**ACTIVITY**
Some lines in the data below hold the string "Những". Report how many, as a bare number.

══════════════════════════════

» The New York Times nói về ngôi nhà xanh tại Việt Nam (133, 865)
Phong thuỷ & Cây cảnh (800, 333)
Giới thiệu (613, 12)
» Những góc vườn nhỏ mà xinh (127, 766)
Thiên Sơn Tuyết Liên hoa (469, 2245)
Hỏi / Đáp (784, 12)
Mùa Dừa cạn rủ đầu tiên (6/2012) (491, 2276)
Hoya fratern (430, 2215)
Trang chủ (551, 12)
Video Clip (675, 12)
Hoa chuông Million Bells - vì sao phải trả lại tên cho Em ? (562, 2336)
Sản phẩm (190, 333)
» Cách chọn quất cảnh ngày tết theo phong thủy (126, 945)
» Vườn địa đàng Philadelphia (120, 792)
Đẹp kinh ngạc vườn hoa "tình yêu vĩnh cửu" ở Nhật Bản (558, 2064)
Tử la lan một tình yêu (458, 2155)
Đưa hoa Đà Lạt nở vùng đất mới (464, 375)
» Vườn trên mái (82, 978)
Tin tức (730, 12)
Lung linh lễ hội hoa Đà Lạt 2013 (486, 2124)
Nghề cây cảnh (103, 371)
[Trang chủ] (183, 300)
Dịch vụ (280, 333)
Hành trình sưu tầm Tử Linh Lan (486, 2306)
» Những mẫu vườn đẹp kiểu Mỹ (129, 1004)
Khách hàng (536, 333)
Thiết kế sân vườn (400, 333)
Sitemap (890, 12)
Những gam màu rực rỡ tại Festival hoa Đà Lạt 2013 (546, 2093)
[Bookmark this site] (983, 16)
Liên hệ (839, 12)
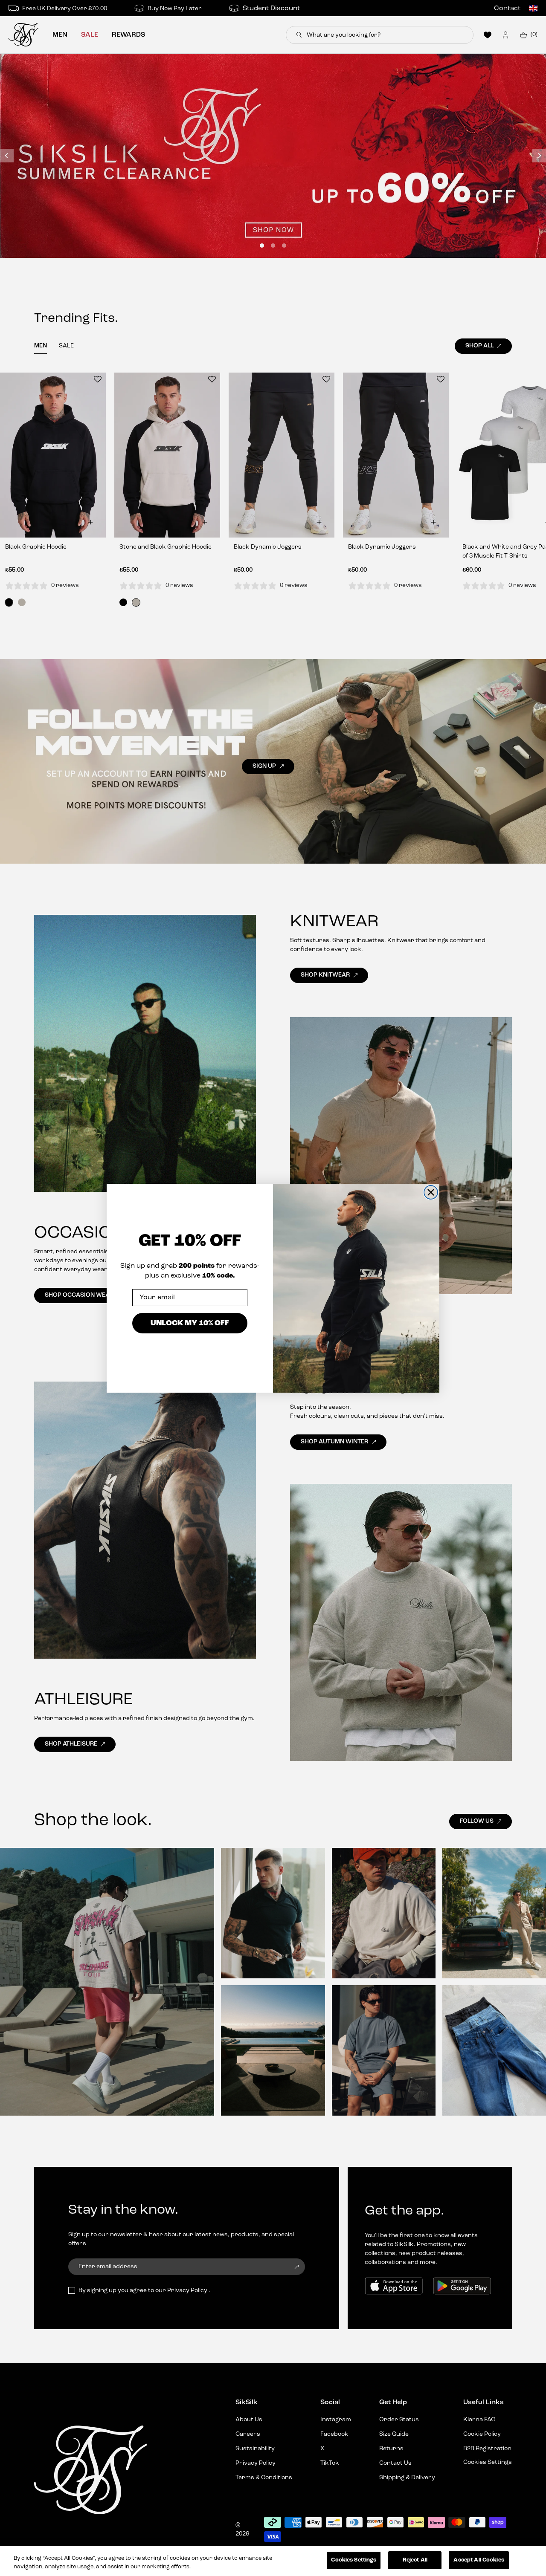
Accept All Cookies (478, 2560)
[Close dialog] (431, 1192)
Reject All (415, 2560)
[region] (273, 2561)
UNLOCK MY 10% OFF (190, 1322)
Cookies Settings (353, 2560)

══════════════════════════════

**OUTPUT OF THE TASK**
3